Немецкие самолеты были частыми гостями над нашим расположением. Сначала делала облет «рама». Мы уже знали – сейчас появятся бомбардировщики или штурмовики. «Мессершмитты» и «юнкерсы» летали так низко, что мы не могли удержаться, чтобы не открыть по ним огонь из винтовок. Даже ручной пулемет укрепили на столбе для стрельбы по самолетам. Чтобы отдохнуть от стереотрубы и подышать свежим воздухом, а не табачным дымом, мы иногда, по ходу сообщения, выходили за бугорок и там, если немцы не стреляли, спокойно отдыхали. Во время такого перекура над самой землей с нашего тыла прямо на нас выскочили два «мессершмитта». Прижавшись к земле – убегать в укрытие было некогда, – открыли ружейный огонь. И один самолет резко пошел на снижение. Сержант Саданик с криком «Сбили!» бросился на гребень высоты, за которым скрылся самолет. Вернулся расстроенным – самолеты улетели.
В начале июля на нашем участке фронта появились ночные бомбардировщики По-2. С наступлением ночи с востока приближалось характерное стрекотание. Пройдя над нами, самолеты сбрасывали мелкие бомбы на траншеи немецкой обороны и улетали назад. За ночь делали 2–3 вылета. А в одну из ночей, как только самолеты пролетели над нами, заговорила «катюша». Немецкая оборона осветилась разрывами термитных снарядов. И тут же самолеты сбросили бомбы на освещенную территорию.
Как-то раз девушка (на По-2 летали девушки), недотянув до противника, сбросила бомбы на наш наблюдательный пункт. Одна бомба упала на бровку хода сообщения. Землей засыпало часового, стоявшего у входа на НП. К счастью, солдат Стрельников отделался легким испугом.
Немцы постоянно вели агитационную работу. На переднем крае устанавливались мощные репродукторы, транслировалась музыка, а затем на чистом русском языке сообщалось положение на фронте и в мире, а затем раздавались призывы бросать оружие и переходить к ним, гарантии сохранения и хорошие условия жизни. Батарея дает два залпа в направлении динамиков. Музыка смолкает.
С нашей стороны тоже регулярно велась пропаганда. Мы не слышали, что говорили наши пропагандисты, но очень часто видели, как в сопровождении наших солдат в окопы на передний край проходил с рупором солдат в немецкой форме.
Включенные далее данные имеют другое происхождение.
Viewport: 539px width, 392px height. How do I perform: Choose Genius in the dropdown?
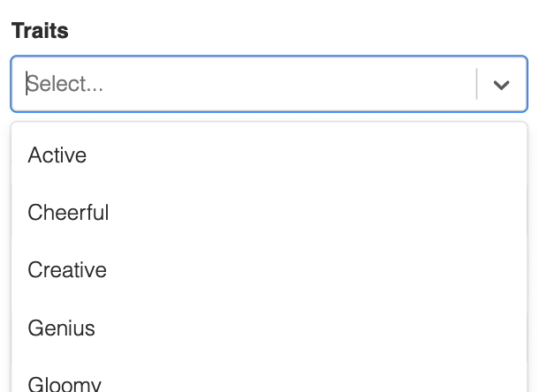[61, 328]
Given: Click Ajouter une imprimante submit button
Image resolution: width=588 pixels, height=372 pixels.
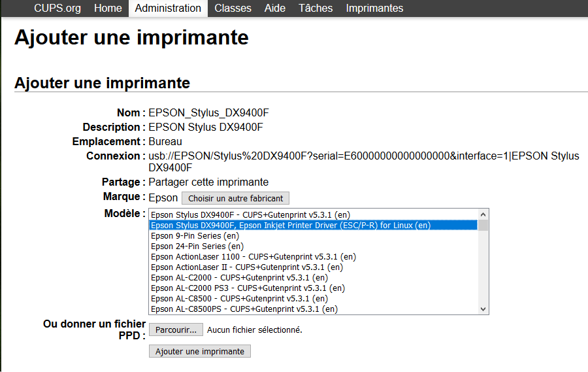Looking at the screenshot, I should 200,351.
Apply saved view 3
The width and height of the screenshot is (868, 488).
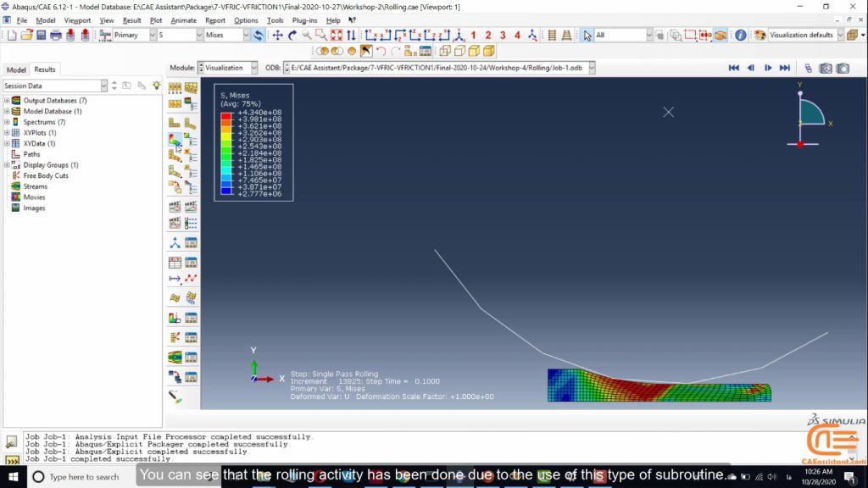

В дивизион пришло пополнение из призыва 1943 года – молодых 17-летних ребят, маленьких, тщедушных, в обмундировании не по росту. Первое время никто их всерьез за солдат не принимал. Им было очень тяжело. Тяжело постоянно находиться в нечеловеческих условиях, когда еще не забыт домашний уют. Тяжело было беспрекословно выполнять приказы командиров, иногда с прямым риском для жизни, и терпеть грубые шутки товарищей. Часто можно было видеть, как мальчишки-солдаты тайком глотали слезы, а то и в открытую плакали.
Не обошлось и без «приключений». Стоя на посту у штаба дивизии, один из таких солдат, связной, пытался из запала ручной гранаты сделать мундштук для курения. Запал взорвался, солдат лишился пальцев и получил ранение лица. Как с ним поступили дальше – нам не сообщили. Могли признать умышленное членовредительство и расстрелять. Человек в то время ничего не стоил.
Бывали случаи и чрезмерной необдуманной храбрости старослужащих солдат.
Огневая позиция 3-й батареи во время стрельбы сама подверглась артобстрелу. Огневики благополучно, вовремя и без потерь успели убежать в укрытия (в щели), а когда обстрел закончился, обнаружили между станин лафета одной гаубицы артиллерийский снаряд 150-мм калибра. Это снаряд весом 30–40 кг. По команде старшего на батарее расчеты ушли в укрытие. Снаряд мог взорваться в любую минуту. Но ушли не все. Солдат Лутцев, здоровенный детина-сибиряк, из тех, что в довоенное время в армии получали двойную порцию питания, спокойно подошел к снаряду, легко взял его на руки, вышел за пределы батареи и сбросил в овраг.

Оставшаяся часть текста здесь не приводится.